I modelli decisionali
L’attività economica comporta a delle scelte/decisioni “Quali bisogni soddisfare?” “Quali output offrire?” “Quali risorse impiegare?”. Le decisioni o comunque le scelte all’interno degli istituti devono essere formulate secondo razionalità, ossia centrare la relazione tra fine e mezzo. Una volta identificato un problema (Problem finding), un processo di scelta razionale si articola in 5 fasi:
- Analisi di un problema (Problem framing)
- Definizione dell’obiettivo
- Identificazione delle alternative
- Valutazione delle alternative
- Scelta dell’alternativa più efficace, ossia il mezzo più vantaggioso rispetto al fine perseguito
L’insieme delle fasi 2.3.4.5 prende il nome di Decision Making. Nel corso della storia sono stati costruiti diversi modelli di scelta razionale. I più importanti sono il modello delle scelte individuali a razionalità assoluta, il modello delle scelte individuali secondo razionalità limitata e il modello delle scelte a più attori nei contesti organizzati secondo razionalità limitata.
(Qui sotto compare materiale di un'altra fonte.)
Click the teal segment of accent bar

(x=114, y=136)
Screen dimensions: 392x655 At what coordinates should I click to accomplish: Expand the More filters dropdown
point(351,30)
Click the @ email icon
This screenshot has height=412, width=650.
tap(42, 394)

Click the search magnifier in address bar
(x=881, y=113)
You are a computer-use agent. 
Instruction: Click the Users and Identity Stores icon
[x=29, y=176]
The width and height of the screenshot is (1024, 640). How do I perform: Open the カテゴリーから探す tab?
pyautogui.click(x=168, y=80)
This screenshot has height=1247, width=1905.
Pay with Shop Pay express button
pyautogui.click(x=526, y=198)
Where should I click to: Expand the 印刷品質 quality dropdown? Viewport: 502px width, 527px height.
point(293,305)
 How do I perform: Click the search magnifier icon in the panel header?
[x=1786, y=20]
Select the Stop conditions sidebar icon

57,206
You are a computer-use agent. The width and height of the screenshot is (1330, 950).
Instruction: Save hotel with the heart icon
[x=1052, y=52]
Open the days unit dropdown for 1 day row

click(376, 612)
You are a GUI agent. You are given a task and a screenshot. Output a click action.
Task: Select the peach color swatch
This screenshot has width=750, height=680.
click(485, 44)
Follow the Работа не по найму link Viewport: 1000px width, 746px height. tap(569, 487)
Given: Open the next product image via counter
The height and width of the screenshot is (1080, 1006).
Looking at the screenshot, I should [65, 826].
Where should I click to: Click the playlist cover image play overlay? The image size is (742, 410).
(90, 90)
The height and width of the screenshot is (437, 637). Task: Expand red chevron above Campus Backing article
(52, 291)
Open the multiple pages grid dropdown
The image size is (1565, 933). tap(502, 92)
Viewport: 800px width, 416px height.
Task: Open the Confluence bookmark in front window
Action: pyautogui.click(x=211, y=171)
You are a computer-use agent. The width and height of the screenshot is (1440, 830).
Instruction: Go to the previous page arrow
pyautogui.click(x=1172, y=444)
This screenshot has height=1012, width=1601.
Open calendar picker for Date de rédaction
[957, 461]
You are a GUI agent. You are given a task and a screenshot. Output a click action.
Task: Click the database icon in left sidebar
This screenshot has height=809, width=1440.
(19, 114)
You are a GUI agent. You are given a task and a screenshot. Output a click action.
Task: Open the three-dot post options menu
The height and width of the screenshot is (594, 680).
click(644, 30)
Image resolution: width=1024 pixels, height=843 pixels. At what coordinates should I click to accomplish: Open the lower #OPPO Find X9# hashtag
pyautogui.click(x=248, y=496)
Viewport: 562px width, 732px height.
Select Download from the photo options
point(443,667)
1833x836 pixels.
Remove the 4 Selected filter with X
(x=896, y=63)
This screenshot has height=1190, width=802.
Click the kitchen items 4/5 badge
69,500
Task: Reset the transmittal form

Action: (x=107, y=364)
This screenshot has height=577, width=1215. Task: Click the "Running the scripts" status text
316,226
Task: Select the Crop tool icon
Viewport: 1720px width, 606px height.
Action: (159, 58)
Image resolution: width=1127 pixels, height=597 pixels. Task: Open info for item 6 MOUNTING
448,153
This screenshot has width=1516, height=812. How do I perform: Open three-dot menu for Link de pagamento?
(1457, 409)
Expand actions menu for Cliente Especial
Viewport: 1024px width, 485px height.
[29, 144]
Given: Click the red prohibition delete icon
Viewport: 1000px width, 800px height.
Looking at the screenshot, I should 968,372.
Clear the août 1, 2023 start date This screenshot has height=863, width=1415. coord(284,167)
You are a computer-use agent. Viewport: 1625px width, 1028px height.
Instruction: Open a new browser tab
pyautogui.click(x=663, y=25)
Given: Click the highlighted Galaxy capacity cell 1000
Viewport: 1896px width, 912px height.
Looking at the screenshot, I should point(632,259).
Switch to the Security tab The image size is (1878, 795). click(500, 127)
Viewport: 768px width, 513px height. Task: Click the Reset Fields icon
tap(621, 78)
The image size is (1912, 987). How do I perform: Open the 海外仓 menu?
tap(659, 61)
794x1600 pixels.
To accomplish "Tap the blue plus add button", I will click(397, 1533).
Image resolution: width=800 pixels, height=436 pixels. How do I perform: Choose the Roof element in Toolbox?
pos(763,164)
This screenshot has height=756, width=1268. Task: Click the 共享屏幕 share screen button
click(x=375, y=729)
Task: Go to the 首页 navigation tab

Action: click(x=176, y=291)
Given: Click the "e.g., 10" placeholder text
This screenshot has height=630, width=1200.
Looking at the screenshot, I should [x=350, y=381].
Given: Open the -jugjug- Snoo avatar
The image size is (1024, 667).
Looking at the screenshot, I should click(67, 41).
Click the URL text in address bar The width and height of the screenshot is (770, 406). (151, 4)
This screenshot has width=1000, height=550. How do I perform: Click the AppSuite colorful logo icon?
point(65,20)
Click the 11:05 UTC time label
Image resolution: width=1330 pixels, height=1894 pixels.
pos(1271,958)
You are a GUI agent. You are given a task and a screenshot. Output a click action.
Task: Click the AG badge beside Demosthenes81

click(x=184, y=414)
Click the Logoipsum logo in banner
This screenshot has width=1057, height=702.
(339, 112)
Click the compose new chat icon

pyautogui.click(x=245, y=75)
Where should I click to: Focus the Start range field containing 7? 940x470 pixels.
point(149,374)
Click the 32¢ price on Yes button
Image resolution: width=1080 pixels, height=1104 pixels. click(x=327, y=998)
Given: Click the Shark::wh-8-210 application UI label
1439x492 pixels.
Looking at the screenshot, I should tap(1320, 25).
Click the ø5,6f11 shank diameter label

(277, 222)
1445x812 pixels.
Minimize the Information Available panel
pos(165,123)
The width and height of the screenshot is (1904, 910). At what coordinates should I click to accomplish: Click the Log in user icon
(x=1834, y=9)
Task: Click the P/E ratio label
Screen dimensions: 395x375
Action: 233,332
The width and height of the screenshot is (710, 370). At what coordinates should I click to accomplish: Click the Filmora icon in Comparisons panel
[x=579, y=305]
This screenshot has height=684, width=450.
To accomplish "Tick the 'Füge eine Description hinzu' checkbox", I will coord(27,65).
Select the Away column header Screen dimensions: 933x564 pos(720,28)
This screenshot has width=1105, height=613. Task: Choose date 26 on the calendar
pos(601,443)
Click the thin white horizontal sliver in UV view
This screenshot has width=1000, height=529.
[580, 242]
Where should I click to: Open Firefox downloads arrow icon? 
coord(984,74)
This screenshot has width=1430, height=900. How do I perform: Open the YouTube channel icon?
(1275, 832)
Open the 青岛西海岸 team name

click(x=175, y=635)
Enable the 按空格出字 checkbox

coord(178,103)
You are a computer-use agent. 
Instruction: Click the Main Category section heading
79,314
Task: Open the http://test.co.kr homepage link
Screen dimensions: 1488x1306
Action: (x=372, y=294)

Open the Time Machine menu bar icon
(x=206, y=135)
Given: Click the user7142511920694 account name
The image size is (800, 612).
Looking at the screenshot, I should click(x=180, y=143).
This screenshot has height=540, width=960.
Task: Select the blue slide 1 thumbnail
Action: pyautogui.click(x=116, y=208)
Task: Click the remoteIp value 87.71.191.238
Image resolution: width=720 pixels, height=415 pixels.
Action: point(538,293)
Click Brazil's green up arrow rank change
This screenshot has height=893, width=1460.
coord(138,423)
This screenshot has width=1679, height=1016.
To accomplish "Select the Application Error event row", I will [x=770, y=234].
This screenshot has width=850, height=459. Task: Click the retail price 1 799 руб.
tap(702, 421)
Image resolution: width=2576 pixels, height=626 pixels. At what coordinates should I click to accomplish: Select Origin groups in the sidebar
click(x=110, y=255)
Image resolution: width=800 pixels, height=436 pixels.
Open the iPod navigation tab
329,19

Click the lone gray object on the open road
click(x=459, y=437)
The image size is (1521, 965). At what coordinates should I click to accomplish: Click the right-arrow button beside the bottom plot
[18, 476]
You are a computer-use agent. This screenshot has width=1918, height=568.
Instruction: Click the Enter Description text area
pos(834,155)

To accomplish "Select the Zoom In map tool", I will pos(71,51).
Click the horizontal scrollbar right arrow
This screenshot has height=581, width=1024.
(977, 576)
Il modello delle scelte individuali a razionalità assoluta
Secondo il modello delle scelte individuali a razionalità assoluta, un soggetto che debba prendere una decisione si trova in una situazione dove è perfettamente chiaro il problema nonché l’obiettivo da ottimizzare, tutte le informazioni relative alle possibili scelte alternative sono disponibili. Queste alternative sono tra loro confrontabili e il confronto avviene simultaneamente. Alla fine il soggetto, decisore unico e isolato, arriverà a scegliere l’alternativa migliore. Questo modello caratterizza fortemente il modello dell’Homo oeconomicus, proposto dall’economista Mill. Questa teoria rimase in vigore per oltre due secoli e descrive l’homo oeconomicus come un soggetto fortemente egoista, poiché l’unico fine è perseguire obiettivi individuali che conosce alla perfezione. Ha a disposizione tutte le informazioni sulle possibili alternative e conosce tutte le conseguenze derivanti dall’adozione di ogni alternativa. Ha piena capacità di elaborare le informazioni.